Kenny G: No. 1 Musician Golfer
Kenneth Gorelick was in grade school when he took up golf and the saxophone. Entering Franklin High in Seattle, he made the golf team but not the jazz band.
Surprised? Albert Einstein flunked math, and Michael Jordan got cut from the varsity. "I was shocked, but somehow not discouraged," Kenny says. "I think because I loved the sax so much, and I just wanted to play it well so badly."
The next year he earned first chair in the school band and was soon playing professionally as Kenny G. In 1986, he released "Duotones" and became the sound of smooth jazz. Today, the Grammy winner has sold more than 70 million records and is in the Guinness World Records for holding the longest sustained note on a saxophone: 45 minutes, 47 seconds.
The career explosion caused Kenny to put golf aside for nearly 20 years. But set for life in his early 40s, (he's one of the 10 original investors in Starbucks), he returned to the game with a passion. Now 50, Kenny G tops Golf Digest's inaugural Top 100 in Music ranking with a plus-0.6 Handicap Index. He's a club stroke-play champion at Sherwood Country Club in Thousand Oaks, Calif., where his most frequent partner is actor Craig T. Nelson. Kenny has shot 67 at Riviera, "but from the middle tees with no rough. I don't want to ever fool myself that I'm better than I am." As a 6-handicap in 2001, he partnered with Phil Mickelson to tie for the AT&T Pebble Beach National Pro-Am title. Last year Kenny played on a sponsor's exemption in a Nationwide Tour event and quickly discovered that his short game and 250-yard drives weren't up to the task. He shot 82-83 to miss the cut but is considering trying again next year.

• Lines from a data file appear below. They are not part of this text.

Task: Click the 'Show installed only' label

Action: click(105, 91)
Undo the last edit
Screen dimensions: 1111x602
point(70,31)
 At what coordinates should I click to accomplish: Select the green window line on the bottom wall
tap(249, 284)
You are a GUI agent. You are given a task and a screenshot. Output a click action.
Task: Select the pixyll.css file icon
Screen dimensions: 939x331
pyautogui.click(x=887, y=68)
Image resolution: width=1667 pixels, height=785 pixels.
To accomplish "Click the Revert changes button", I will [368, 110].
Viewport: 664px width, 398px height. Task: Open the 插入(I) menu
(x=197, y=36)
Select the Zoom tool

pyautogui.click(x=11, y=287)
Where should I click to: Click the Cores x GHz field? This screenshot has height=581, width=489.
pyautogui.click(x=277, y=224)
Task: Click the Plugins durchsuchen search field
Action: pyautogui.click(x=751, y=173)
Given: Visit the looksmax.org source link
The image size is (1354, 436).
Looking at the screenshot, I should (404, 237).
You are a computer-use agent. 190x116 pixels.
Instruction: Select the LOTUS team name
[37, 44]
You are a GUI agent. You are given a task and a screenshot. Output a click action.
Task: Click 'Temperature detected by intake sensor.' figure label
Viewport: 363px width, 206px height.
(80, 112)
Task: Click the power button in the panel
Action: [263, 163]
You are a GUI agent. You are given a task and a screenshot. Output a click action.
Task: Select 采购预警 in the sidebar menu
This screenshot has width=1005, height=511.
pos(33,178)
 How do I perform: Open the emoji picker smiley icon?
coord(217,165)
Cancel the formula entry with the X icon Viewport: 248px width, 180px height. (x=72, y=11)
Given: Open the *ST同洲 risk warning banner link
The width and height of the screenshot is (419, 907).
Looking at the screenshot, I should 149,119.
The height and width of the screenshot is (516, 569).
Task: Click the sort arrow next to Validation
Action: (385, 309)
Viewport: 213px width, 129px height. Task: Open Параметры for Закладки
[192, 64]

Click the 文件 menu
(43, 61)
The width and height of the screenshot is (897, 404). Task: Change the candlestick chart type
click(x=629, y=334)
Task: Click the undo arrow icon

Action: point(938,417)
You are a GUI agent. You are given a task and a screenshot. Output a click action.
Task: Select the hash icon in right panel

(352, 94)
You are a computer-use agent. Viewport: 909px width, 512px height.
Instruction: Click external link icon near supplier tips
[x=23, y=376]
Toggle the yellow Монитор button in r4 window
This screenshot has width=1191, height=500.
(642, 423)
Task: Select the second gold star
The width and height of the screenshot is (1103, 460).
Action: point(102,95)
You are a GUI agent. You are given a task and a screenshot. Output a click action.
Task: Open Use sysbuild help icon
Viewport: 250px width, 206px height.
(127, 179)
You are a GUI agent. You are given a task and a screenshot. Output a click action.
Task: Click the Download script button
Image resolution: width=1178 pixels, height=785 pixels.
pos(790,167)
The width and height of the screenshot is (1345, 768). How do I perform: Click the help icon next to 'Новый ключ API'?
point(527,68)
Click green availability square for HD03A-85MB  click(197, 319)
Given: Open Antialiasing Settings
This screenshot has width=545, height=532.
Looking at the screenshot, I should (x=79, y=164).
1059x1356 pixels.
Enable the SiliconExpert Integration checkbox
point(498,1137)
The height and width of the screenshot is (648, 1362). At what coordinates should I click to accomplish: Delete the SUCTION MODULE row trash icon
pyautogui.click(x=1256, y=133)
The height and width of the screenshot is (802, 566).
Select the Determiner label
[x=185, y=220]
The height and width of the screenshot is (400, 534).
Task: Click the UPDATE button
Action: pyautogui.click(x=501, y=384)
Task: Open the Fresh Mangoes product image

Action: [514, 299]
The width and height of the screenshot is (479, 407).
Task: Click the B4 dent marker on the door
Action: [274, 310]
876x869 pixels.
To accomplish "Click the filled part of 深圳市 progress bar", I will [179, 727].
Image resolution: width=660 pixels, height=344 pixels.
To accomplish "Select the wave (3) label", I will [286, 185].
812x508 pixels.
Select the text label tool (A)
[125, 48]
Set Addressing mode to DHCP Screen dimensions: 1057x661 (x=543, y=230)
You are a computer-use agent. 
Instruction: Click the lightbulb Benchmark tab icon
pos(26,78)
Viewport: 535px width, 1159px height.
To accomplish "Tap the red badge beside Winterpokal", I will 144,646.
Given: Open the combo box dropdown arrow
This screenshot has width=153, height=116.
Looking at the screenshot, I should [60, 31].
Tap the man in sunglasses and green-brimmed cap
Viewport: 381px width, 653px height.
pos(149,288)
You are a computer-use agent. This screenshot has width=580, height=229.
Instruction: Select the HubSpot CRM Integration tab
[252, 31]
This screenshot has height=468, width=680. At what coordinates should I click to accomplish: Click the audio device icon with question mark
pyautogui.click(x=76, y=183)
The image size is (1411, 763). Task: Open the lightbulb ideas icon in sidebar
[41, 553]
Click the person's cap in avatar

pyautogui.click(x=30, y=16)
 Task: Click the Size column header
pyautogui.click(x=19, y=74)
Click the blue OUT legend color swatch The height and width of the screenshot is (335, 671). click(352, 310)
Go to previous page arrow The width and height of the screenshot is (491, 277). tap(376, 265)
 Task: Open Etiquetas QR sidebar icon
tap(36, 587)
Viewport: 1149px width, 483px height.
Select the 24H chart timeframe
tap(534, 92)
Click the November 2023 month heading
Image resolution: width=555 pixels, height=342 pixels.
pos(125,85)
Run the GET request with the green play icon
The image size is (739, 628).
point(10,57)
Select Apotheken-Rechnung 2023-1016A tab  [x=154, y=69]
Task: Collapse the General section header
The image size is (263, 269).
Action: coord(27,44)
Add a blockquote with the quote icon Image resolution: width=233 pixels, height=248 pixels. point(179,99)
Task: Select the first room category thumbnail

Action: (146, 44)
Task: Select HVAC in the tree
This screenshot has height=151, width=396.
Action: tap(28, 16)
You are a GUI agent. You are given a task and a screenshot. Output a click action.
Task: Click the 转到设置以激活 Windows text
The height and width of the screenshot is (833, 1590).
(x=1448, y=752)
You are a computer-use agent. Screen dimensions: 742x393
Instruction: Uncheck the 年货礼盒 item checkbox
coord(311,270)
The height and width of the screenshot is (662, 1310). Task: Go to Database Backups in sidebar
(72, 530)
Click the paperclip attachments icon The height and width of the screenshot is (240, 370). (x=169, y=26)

"People asked me if I was upset," he says. "I said, 'You don't understand. I experienced a whole new level of the game that told me exactly where I stand. Who else gets the chance to learn like that?' "
He has spent time with greats like Mickelson, Tiger Woods, Johnny Miller and Jack Nicklaus and asked them what their bodies feel like at specific moments in their swings. "I'd try to force improvement with hours on the practice tee or launch monitors," he says. "My teachers warned me that I could get too mechanical, but I'd say, 'I'm a different guy. I'm going to learn it differently than anybody else.' But I got myself pretty tangled up in technique."
A recent breakthrough changed that pattern. "Hal Sutton once said to me, 'You have to let go of control to gain control.' I didn't really know what he meant and forgot about it. But the words came back when I remembered Tiger watching me hit a driver and saying, 'What are you afraid of? Let it go.'
"I started realizing that music is the one area where I've always let go. When that saxophone goes into my mouth, I get into a space where I never think about the notes I've already played or anticipate the notes ahead. I'm the way you're supposed to be in golf: in the moment, letting it go.
"To this point, even my good rounds have been a series of good swings more than a series of good shots. I've never really played golf. With the sax, I learned technique well enough so that it feels like part of my body, and I just express myself. That's where I want to get in golf."